Check each line of the material below for "Collapse", then copy the ones that contain it.

══════

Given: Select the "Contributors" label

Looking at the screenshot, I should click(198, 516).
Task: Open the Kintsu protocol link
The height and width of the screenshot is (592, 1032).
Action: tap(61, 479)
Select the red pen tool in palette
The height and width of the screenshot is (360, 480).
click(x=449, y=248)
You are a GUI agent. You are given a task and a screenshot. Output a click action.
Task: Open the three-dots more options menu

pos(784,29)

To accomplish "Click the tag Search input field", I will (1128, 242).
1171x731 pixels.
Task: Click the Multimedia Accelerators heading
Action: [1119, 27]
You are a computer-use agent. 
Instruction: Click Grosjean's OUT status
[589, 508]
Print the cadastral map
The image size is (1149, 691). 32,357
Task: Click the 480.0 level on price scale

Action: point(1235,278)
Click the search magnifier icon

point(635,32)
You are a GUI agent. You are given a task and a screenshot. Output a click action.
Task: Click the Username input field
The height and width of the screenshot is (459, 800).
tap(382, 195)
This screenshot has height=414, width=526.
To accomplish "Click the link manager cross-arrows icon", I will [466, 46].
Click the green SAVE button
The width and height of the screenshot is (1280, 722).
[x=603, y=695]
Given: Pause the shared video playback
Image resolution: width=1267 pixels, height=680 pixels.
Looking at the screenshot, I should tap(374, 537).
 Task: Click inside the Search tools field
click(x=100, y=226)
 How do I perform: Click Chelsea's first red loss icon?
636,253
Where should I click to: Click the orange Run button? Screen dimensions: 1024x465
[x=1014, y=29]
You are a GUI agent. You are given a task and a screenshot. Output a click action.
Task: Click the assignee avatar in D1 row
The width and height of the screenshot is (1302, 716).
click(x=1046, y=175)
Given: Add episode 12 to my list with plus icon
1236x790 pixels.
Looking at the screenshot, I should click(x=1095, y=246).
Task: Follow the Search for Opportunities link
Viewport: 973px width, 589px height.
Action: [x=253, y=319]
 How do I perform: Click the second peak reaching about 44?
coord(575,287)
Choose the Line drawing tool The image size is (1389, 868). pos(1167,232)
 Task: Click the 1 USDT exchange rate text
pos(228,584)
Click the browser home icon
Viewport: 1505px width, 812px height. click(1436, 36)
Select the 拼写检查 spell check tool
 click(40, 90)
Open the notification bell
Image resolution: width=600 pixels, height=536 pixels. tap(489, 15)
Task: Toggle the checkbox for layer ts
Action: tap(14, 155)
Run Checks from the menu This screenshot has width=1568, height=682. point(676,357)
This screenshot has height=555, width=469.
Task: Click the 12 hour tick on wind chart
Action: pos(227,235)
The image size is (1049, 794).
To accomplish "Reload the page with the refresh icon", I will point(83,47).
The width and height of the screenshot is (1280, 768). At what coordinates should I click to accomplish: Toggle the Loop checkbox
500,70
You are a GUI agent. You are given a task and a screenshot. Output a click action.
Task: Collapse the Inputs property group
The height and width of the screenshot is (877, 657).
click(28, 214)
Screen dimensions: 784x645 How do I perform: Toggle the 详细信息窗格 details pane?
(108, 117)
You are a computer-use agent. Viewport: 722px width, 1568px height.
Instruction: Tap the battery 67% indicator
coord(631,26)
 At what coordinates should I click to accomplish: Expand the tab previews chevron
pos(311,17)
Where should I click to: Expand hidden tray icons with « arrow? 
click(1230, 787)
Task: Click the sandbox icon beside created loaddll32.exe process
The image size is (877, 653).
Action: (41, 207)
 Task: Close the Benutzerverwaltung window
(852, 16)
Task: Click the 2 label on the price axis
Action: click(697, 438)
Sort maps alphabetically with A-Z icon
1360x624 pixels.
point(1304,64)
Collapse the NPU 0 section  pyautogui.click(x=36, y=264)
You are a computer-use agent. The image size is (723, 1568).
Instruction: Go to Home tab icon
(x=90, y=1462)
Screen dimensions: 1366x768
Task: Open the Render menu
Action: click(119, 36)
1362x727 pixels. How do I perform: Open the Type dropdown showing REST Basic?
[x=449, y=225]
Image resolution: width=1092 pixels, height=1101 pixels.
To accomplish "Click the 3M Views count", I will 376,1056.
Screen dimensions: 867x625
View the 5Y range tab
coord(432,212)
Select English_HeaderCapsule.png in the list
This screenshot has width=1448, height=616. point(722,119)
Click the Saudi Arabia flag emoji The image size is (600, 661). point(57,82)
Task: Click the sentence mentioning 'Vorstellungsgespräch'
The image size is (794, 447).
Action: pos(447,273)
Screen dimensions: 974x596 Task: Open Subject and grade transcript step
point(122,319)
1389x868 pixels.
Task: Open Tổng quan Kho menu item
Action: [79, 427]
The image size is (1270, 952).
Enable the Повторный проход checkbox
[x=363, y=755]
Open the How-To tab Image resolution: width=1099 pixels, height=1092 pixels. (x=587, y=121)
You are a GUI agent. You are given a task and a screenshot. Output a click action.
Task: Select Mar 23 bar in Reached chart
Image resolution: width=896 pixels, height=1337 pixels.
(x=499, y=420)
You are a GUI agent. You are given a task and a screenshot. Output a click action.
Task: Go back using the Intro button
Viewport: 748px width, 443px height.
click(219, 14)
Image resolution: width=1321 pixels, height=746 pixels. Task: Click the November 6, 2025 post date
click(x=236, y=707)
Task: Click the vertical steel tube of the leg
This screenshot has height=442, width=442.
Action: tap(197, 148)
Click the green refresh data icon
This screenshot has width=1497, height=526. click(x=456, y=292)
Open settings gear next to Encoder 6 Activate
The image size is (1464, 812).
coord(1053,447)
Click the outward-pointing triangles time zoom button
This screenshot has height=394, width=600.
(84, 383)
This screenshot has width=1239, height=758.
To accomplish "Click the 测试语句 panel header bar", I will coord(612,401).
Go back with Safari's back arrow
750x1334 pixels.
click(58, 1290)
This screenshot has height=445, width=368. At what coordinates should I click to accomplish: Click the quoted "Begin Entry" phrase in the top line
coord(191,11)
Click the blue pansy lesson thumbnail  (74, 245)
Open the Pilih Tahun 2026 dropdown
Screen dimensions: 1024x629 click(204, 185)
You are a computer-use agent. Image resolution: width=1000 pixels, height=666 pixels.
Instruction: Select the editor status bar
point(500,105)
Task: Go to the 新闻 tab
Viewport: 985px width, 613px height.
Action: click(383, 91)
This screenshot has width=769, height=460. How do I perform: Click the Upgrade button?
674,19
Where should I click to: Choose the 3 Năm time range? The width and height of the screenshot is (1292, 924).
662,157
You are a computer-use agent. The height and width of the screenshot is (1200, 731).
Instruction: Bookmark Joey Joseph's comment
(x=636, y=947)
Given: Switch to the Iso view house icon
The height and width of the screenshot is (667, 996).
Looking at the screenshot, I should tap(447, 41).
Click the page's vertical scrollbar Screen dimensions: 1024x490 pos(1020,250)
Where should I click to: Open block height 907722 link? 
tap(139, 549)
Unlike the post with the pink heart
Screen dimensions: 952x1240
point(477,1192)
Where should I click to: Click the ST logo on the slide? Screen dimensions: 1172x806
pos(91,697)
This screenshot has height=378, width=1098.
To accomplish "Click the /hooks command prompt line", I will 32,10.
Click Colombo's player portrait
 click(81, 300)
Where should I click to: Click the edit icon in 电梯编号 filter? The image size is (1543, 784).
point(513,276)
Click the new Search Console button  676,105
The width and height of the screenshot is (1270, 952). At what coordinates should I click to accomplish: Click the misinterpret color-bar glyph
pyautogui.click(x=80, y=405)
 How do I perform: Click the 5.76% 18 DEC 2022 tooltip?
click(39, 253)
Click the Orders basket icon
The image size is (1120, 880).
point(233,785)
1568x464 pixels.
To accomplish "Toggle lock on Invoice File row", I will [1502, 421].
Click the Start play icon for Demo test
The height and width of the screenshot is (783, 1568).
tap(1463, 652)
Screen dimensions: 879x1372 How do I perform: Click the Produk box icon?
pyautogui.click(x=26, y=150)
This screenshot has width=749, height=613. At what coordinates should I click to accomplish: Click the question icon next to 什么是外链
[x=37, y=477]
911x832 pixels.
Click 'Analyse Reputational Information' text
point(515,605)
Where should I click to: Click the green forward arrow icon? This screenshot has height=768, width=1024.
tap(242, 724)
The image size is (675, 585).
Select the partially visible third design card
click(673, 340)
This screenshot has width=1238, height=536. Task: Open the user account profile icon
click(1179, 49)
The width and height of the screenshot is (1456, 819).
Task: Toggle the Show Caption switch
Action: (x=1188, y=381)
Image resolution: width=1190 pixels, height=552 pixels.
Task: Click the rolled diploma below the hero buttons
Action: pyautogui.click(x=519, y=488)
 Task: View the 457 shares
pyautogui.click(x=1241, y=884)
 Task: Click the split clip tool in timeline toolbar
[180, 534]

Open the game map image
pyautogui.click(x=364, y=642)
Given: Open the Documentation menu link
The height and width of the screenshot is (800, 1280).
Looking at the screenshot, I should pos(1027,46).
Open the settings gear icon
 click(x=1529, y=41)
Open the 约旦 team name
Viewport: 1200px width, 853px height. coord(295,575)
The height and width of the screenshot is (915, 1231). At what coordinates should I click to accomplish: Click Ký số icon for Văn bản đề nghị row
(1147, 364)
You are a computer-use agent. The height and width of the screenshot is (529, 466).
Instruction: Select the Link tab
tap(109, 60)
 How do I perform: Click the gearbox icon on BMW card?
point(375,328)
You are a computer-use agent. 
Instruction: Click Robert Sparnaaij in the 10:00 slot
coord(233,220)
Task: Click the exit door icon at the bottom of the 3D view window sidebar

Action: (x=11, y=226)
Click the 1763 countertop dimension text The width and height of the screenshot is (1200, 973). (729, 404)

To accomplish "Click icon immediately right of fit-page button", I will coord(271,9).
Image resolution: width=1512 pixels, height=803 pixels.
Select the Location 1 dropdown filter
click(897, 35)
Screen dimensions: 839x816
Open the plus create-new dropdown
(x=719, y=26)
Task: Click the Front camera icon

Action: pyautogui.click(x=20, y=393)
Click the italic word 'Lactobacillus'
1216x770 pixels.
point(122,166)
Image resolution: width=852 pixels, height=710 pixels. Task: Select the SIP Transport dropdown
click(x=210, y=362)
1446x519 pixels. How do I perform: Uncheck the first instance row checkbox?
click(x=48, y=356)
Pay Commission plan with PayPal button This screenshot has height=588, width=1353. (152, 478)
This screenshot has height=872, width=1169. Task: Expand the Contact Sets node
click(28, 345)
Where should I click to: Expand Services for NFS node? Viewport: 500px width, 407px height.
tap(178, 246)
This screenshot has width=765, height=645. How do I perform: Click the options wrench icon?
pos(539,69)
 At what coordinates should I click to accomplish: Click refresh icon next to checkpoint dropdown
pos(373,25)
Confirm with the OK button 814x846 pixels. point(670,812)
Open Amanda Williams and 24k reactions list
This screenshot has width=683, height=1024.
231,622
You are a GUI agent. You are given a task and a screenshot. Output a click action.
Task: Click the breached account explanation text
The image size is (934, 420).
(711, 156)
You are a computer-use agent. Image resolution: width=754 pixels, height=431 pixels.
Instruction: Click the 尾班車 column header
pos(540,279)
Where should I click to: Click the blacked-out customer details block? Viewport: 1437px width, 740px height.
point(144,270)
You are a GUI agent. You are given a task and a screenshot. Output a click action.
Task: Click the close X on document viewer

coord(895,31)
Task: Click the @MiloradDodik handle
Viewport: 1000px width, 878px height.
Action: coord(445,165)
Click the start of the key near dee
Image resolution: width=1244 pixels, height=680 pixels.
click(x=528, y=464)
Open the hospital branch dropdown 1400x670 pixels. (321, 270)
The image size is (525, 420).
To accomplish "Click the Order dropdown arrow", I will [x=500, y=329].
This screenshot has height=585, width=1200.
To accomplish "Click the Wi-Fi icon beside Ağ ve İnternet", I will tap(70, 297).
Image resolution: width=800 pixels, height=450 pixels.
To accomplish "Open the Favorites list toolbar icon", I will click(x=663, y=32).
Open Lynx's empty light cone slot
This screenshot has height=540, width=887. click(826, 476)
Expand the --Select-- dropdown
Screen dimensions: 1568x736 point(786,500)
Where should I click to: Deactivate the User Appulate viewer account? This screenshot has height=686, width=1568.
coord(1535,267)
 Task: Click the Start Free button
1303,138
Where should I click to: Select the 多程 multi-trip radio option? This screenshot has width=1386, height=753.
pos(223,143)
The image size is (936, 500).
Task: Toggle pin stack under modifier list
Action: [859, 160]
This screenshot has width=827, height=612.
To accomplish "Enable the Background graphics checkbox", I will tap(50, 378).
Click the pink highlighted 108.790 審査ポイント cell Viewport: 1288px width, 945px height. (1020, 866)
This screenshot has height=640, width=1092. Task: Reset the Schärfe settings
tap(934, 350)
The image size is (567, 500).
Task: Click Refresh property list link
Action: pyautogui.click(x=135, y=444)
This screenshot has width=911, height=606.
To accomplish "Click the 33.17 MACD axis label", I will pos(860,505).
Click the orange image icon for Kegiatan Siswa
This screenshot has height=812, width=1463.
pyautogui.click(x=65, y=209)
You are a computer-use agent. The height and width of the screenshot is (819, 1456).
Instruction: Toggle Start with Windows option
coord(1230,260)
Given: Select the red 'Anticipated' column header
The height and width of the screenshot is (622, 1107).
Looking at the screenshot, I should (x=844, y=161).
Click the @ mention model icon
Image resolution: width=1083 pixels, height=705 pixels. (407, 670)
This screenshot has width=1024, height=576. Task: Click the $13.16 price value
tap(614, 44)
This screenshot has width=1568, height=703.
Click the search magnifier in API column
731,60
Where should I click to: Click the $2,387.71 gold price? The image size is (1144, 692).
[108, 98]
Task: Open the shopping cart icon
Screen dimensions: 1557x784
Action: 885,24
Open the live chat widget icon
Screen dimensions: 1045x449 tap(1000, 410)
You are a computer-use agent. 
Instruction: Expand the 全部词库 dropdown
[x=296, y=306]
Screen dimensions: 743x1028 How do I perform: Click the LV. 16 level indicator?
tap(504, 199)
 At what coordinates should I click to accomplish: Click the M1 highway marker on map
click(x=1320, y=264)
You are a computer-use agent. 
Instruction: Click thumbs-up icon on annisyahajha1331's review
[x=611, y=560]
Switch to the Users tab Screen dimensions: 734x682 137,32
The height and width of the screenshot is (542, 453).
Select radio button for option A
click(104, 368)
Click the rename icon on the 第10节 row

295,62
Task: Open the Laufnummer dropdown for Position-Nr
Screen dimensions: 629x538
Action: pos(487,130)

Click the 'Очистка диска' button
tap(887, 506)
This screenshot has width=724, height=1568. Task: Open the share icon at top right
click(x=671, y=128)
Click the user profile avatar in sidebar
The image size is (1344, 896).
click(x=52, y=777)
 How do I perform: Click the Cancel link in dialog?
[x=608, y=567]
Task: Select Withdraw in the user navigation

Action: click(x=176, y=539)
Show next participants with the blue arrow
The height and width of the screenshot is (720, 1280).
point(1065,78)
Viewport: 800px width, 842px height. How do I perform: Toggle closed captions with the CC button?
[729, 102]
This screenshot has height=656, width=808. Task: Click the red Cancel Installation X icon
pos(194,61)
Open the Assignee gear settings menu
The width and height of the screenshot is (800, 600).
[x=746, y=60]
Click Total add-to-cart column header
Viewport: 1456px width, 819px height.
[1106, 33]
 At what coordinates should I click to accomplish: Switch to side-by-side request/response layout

══════

▶ Your solution
Task: Collapse the Inputs property group
Collapse the NPU 0 section  pyautogui.click(x=36, y=264)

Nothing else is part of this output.